ISSN: 0973-7510
E-ISSN: 2581-690X
Microbiological air contamination in operation theatres (OTs) and labor rooms (LRs) is a major risk factor for surgical site infection. Routine monitoring in vulnerable areas such as OTs and LRs should always be performed as part of infection control to evaluate the contamination by microorganisms and monitor for the presence of nosocomial agents. The present study is aimed to isolate and identify various pathogens in a hospital environment. The research was performed in the Bacteriology lab, Microbiology Department, Dr.Patnam Mahender Reddy Institute of Medical Sciences, Chevella, Ranga Reddy district, Hyderabad, India between November 2017 and November 2020 for a period of 3 years. Surface swabbing and settle plate techniques were two sampling techniques used in the analysis. A total of 3492 samples were collected from various hospital surface sites and 5 OTs and LR sites and equipment via the swab technique, while a Petri plate gravitational settling (passive) sampling method was selected for the collection of air samples and all these samples were properly transferred to the microbiology laboratory and processed by standard microbiological protocols. A total of 3492 surface swabs were taken from 5 OTs, LR sites and equipment from the hospital. Out of these 294 (8.42%) were culture positive and 3198 (91.58%) were culture negative. Among 294 microbial isolates, the highest number was reported from Bacillus spp. 212 (72.11%) and least number was from Pseudomonas spp. 6 (2.04%). Through air sampling methods, bacterial isolates were isolated from OTs and LR of various clinical departments and it was found that the highest bacterial count was reported from general surgery (677 CFU/m3) followed by orthopaedics (585 CFU/m3). Most of the microbial isolates isolated from OTs and LR of clinical departments found be species belonging to Bacillus spp. and Coagulase-negative Staphylococci (CoNS). In developing countries, routine indoor air quality management in healthcare facilities needs to be constantly monitored and appropriate measures are taken to detect and prevent acquired infections in hospitals. Settle plate methods for air and surface swabbing, also in resource-limited settings, are very useful, simple and cost-effective techniques for OT and LR monitoring.
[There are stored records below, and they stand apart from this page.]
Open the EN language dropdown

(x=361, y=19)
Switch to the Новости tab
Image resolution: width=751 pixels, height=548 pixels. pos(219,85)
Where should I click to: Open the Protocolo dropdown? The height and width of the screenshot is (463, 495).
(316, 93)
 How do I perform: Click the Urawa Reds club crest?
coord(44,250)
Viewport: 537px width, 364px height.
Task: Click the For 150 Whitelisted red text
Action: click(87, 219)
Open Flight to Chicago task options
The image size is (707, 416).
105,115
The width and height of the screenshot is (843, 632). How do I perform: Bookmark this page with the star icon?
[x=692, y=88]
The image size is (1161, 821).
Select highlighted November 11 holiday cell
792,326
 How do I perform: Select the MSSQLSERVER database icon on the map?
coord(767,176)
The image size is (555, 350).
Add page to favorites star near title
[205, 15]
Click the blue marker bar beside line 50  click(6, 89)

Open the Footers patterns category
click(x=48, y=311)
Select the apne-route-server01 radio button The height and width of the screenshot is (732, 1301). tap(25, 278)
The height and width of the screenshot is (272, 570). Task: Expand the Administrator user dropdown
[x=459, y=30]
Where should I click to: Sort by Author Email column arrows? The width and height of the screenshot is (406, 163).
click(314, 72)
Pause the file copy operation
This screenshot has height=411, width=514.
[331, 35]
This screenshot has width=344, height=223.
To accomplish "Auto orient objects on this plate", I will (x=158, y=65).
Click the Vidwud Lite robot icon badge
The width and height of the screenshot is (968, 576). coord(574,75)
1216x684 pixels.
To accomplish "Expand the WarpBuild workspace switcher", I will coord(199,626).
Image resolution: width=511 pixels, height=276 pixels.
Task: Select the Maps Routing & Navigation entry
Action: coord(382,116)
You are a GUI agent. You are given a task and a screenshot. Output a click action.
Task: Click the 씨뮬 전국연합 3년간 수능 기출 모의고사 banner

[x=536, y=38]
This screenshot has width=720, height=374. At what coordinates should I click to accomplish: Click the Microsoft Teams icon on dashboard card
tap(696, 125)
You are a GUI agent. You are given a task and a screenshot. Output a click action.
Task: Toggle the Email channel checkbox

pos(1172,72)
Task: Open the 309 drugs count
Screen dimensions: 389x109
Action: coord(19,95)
Operation theaters, labor rooms, microbiological surveillance, hospital acquired infection, air sampling
The primary cause of incidence and death in surgical patients is hospital-acquired infections like surgical site infections1,2. Hospital acquired infections are a worldwide issue. Over 1.4 million individuals around the world are thought to be infected in hospitals at any given moment, with 80000 deaths every year. Regardless of the world region, the hospital environment is a reservoir of pathogenic microorganisms to a greater or lesser extent. Nosocomial infections impact 5 to 10% of all patients admitted to healthcare facilities in developed countries. They affect 25% of hospitalised patients in underdeveloped nations3. As a result, it is evident that monitoring the hospital environment is an important part of preventing nosocomial infections. A significant risk factor for surgical site infection (SSI) is microbiological air pollution in the operation theaters (OTs) and labor rooms (LR)4.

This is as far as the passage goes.